DIRECTION: Write the next part of the article on lawyers counseling clients at the limits of the law, starting right after its final sentence.

PASSAGE SHOWN:
— START —
Counseling at the limits of the law: an exercise in the jurisprudence and ethics of lawyering.

AuthorPepper, Stephen L.

CONTENTS

I.Introduction 1546

  1. Summary of the Problem 1546

  2. A Range of Examples 1550

  3. Law and Lawyering: Predictions, Manipulation, and Norms 1552 II. Legal Advice Within the Bounds of the Law:

    Some Guiding Distinctions 1554

  4. Desuetude and Laws Rarely Enforced: The Law/No Law Distinction 1554

    1. On the Obligation To Obey the Law, Paternalism, and Lawyer

      Sophistication 1556

    2. Moving from Unenforced to Rarely Enforced Law 1558

  5. The Distinction Between Law as "Cost" and Law as "Prohibition"

    (the Criminal/Civil Line) 1559

    1. The Ends of the Spectrum 1559

    2. The Middle Range of the Spectrum 1561

    3. Counseling: Advice in Addition to the Law 1563

  6. The Law/Eenforcement Distinction 1564

    1. The Problem of Disentangling Civil Law from Enforcement 1565

    2. Advice About Legal Procedures in Relation to Contemplated

      Conduct as Opposed to Pending Litigation 1566

    3. "Enforcement" of Law: Discovery of Underlying Conduct or the

      Procedures of Prosecution and Adjudication? 1568

    4. Intended and Unintended Lax Enforcement 1570

  7. The Distinction Between Public Information and Private Information 1572

  8. Differentiating Malum in Se from Malum Prohibitum 1576

  9. Who Initiated Discussion of the Possibly Illegal Conduct:

    Lawyer or Client? 1580

  10. Probability that Advice Will Result in Lawful Rather than

    Conduct 1582

  11. Distinctions, Guidance, and Complexity 1584 III. THE LAW 1587 IV. Counseling and Character 1598

  12. Four Premises 1598

  13. Marching into the Swamp 1607 V. Conclusion 1609

    1. INTRODUCTION

  14. Summary of the Problem

    The primary job of the lawyer is to give the client access to the law in its multitude of facets. The litigator provides access to the dispute resolution mechanisms that are our civil and criminal courts and to the substantive law that they apply; the "deal maker" provides access to the structuring aspects of the law, regimes of contract, corporate law, securities, property, and trust; the family law lawyer and the estate planner provide access to systems of law that include both court resolution and structuring by legal mechanisms; and so on with all sorts of law and lawyers. Each of these functions combines the lawyer's knowledge of the law with the client's need for or ability to profit from access to that law. This is true across the spectrum of law, whether procedural or substantive; whether concerning the mechanics and structures of various legal devices such as contracts, deeds, and trusts, or the legal entities that can be formed from combinations of such structures (a corporation or set of corporations, for example, or a condominium, the limited partnership that builds it, and the condominium association that will manage it).
— END —
[Saved entries]
— START —
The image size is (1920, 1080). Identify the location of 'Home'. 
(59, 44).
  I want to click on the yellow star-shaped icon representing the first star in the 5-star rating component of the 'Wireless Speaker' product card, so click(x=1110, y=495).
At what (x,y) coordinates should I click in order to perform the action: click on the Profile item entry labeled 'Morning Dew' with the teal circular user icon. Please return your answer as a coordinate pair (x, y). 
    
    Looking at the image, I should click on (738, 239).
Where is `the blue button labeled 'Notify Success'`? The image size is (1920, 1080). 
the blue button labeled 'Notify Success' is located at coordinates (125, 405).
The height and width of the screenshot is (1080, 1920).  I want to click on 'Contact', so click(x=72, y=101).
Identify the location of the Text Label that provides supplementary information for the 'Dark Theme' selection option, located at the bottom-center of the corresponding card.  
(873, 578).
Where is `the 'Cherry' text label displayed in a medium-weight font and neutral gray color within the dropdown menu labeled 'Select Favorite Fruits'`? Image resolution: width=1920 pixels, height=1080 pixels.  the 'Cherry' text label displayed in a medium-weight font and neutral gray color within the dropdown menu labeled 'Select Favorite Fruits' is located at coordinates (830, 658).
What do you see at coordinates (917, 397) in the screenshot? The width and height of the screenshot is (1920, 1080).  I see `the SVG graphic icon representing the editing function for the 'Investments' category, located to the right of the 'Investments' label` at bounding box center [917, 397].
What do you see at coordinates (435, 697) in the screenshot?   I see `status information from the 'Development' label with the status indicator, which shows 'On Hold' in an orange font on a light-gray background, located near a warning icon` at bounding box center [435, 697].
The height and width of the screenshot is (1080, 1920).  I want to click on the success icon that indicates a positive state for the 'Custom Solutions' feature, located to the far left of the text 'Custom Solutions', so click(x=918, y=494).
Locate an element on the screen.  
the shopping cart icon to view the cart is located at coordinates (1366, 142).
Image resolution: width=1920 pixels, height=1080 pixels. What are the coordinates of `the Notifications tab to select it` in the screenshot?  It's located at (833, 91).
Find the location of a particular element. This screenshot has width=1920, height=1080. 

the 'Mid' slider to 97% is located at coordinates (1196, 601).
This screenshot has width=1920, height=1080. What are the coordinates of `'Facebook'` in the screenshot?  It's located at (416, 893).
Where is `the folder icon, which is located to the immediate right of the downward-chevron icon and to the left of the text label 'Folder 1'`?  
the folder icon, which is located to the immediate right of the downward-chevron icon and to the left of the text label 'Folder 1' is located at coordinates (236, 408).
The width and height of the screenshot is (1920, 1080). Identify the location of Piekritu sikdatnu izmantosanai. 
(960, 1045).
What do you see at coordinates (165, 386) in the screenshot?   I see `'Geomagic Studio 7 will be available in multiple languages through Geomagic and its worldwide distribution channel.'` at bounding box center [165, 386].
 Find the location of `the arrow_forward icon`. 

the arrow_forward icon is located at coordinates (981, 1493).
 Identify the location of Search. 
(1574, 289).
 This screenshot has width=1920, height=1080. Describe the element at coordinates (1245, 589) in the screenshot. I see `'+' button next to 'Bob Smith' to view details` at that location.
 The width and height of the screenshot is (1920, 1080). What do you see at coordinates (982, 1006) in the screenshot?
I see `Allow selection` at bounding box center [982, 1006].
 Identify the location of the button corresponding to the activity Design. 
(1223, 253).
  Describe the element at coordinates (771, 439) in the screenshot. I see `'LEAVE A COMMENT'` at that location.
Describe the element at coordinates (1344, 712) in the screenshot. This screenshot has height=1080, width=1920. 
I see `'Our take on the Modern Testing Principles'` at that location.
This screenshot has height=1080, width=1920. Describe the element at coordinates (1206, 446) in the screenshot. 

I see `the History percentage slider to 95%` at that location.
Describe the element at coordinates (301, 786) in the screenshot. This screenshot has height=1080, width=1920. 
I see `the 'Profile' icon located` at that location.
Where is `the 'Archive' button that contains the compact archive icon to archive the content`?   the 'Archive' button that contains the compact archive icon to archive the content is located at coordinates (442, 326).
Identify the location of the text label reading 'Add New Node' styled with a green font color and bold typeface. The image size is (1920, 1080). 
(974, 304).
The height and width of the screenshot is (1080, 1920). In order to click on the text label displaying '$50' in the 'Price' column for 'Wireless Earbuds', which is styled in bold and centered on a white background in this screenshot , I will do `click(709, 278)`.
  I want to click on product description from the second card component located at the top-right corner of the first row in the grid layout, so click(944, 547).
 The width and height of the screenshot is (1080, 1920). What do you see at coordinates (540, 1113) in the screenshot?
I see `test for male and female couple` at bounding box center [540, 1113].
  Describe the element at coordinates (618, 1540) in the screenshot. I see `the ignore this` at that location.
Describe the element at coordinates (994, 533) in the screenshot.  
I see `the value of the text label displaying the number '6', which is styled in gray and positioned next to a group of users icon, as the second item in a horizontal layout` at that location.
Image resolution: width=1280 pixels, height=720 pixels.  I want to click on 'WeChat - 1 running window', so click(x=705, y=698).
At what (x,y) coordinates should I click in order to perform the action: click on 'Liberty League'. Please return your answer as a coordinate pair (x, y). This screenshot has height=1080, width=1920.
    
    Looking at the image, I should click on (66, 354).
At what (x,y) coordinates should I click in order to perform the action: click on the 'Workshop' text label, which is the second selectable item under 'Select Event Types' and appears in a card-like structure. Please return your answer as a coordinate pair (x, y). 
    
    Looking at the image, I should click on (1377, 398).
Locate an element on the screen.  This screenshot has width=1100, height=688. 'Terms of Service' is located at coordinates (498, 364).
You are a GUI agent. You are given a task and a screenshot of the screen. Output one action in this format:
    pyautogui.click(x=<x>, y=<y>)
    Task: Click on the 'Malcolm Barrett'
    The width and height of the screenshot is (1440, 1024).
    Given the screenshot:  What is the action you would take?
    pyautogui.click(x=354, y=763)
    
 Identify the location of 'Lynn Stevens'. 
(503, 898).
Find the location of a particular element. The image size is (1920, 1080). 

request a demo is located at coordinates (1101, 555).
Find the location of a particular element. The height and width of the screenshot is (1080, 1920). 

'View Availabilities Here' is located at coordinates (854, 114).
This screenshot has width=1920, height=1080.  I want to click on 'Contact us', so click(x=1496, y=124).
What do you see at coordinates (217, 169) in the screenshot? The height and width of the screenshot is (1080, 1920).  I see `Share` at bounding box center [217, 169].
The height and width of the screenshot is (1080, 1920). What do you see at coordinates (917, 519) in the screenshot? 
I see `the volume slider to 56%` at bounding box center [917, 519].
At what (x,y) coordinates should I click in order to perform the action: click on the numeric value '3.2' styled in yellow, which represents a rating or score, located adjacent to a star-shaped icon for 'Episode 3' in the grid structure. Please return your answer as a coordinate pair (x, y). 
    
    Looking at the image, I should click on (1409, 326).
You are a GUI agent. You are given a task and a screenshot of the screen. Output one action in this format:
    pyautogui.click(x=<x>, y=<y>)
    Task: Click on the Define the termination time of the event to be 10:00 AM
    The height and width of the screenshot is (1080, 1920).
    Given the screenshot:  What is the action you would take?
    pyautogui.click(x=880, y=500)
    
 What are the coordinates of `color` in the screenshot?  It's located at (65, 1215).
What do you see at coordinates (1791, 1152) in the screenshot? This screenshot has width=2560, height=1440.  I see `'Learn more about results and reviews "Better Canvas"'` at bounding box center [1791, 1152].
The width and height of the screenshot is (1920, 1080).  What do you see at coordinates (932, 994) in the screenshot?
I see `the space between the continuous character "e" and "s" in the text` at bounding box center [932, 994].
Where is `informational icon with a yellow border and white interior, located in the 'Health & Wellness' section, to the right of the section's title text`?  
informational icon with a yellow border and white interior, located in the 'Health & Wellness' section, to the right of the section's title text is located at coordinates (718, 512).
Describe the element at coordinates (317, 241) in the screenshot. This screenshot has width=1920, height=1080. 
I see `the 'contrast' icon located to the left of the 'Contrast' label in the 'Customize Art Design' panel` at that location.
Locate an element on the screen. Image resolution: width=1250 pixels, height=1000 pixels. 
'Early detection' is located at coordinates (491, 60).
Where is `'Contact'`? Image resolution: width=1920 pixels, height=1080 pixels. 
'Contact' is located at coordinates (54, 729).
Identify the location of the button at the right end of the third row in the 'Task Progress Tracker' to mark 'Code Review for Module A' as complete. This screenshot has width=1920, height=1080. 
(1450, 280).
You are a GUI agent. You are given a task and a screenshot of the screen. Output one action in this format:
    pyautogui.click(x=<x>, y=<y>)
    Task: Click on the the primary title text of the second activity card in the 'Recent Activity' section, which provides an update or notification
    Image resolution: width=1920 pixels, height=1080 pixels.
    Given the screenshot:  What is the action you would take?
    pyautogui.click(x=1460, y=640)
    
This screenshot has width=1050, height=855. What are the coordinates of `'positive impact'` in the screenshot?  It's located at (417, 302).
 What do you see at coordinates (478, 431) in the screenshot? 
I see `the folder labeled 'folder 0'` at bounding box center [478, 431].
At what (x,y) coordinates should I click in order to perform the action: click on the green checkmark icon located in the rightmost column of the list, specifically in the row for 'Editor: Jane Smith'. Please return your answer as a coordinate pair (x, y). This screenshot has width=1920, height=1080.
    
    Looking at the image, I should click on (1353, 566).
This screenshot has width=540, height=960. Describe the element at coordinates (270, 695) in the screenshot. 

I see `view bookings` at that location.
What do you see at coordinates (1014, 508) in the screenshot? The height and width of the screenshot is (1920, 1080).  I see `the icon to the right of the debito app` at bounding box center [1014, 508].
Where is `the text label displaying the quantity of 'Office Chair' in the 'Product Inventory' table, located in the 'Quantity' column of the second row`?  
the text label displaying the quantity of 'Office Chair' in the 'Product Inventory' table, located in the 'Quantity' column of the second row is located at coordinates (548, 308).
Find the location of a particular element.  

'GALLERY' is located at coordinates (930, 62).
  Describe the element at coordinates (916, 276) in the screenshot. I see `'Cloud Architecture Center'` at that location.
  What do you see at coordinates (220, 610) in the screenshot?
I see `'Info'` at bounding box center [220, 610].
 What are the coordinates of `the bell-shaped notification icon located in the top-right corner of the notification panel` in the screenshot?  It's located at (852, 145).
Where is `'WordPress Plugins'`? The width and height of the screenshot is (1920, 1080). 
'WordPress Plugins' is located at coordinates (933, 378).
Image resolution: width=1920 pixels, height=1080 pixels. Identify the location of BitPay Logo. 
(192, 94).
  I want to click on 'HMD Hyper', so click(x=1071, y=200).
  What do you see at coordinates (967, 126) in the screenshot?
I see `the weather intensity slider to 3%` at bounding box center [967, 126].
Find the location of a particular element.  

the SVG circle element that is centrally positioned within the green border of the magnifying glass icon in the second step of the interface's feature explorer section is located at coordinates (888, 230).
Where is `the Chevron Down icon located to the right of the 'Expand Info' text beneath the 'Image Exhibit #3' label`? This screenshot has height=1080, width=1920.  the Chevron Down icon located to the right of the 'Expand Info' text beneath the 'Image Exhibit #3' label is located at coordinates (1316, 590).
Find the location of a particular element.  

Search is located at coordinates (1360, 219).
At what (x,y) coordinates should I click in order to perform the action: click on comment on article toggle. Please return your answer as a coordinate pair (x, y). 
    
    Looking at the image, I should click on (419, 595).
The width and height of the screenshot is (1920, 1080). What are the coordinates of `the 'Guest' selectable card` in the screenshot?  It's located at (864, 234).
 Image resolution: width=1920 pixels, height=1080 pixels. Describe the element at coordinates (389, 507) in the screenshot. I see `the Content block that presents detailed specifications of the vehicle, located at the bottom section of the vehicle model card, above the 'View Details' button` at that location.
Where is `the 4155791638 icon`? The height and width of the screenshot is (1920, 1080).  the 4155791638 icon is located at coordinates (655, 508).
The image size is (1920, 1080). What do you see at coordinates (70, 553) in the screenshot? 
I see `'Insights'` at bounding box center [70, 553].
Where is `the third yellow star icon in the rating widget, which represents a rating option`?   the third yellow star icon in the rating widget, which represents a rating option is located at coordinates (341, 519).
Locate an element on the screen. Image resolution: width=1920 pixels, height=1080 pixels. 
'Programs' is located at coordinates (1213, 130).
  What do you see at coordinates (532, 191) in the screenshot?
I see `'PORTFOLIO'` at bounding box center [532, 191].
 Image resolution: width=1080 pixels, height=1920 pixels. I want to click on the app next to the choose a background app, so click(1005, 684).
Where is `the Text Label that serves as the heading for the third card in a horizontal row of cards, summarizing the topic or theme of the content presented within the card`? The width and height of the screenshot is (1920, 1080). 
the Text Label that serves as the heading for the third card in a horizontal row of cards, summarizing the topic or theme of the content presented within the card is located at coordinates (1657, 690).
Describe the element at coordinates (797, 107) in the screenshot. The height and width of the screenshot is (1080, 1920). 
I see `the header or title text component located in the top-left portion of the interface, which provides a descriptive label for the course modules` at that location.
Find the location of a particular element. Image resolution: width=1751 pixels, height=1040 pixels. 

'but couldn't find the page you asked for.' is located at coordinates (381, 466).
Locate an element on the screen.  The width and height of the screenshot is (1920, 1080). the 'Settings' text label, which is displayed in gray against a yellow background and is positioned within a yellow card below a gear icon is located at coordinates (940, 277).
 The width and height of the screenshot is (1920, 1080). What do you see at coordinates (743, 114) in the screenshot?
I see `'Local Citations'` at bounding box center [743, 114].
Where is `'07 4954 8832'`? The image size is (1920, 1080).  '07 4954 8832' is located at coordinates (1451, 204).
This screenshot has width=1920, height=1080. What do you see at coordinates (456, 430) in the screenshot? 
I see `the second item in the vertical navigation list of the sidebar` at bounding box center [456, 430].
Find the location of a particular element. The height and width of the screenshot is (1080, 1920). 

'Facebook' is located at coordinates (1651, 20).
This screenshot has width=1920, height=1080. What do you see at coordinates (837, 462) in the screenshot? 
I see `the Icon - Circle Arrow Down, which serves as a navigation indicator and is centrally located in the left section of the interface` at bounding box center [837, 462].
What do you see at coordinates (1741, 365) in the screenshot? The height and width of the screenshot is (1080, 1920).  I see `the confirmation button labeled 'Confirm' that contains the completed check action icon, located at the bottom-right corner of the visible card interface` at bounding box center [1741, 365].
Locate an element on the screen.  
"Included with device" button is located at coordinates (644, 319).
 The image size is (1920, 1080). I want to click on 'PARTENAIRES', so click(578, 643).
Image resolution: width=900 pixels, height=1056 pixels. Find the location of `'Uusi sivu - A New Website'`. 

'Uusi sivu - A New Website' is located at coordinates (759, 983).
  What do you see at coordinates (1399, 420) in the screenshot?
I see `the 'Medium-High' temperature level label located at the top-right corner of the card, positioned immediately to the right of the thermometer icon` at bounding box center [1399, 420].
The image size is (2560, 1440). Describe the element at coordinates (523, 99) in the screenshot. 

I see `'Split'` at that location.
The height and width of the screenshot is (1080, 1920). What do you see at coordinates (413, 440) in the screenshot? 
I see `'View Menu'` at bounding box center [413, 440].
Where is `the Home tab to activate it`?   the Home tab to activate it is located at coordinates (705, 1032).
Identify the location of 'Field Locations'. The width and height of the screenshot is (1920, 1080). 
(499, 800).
— END —
ANSWER FOR THE TASK:
    The client often wants or needs to understand what the law is in order to evaluate options and make decisions about his or her life, and the most common function of lawyers (across specializations and areas of practice) is to provide that knowledge. Knowledge of the law, however, is an instrument that can be used to follow the law or to avoid it. Knowing that the speed limit is fifty-five miles per hour on an isolated, rarely patrolled stretch of rural highway will lead some to drive at or below fifty-five, but will lead others to drive at sixty-three miles per hour or faster. Similarly, knowing that the only penalty for engaging in unfair labor practices is back pay and reinstatement for individual harmed employees can lead the employer/client either to avoid such practices or to engage in them intentionally. Knowledge of the law thus is two-edged. When the lawyer is in a situation in which the client may well use the relevant knowledge of the law to violate the law or avoid its norms, what ought the lawyer to do? That question is the subject of this Article.

    Two brief examples will set the stage. The client is negotiating a multiyear contract, anticipating that the first two or three years will be very profitable, and the subsequent two or three years significantly less so. This client's inquiries about the consequences of breach three years down the line and the docket delays in the relevant courts lead the lawyer to believe the client is considering breach of contract before he has entered into it. Or imagine the client whose elderly wife or parent is desperately ill and in immense pain, with no chance of recovery and no end in sight. The client wants legal advice about the possibility of consensual euthanasia, and the lawyer is wondering whether, in addition to informing the client that the substantive law would consider this to be murder, she also ought to include advice about the possibility of prosecutorial discretion or jury nullification. How ought these lawyers to proceed? Should they provide accurate information about the law that may well facilitate an intentional, planned breach of contract or a homicide? What guidance--what rules or principles--ought the profession or the law provide to lawyers in such situations?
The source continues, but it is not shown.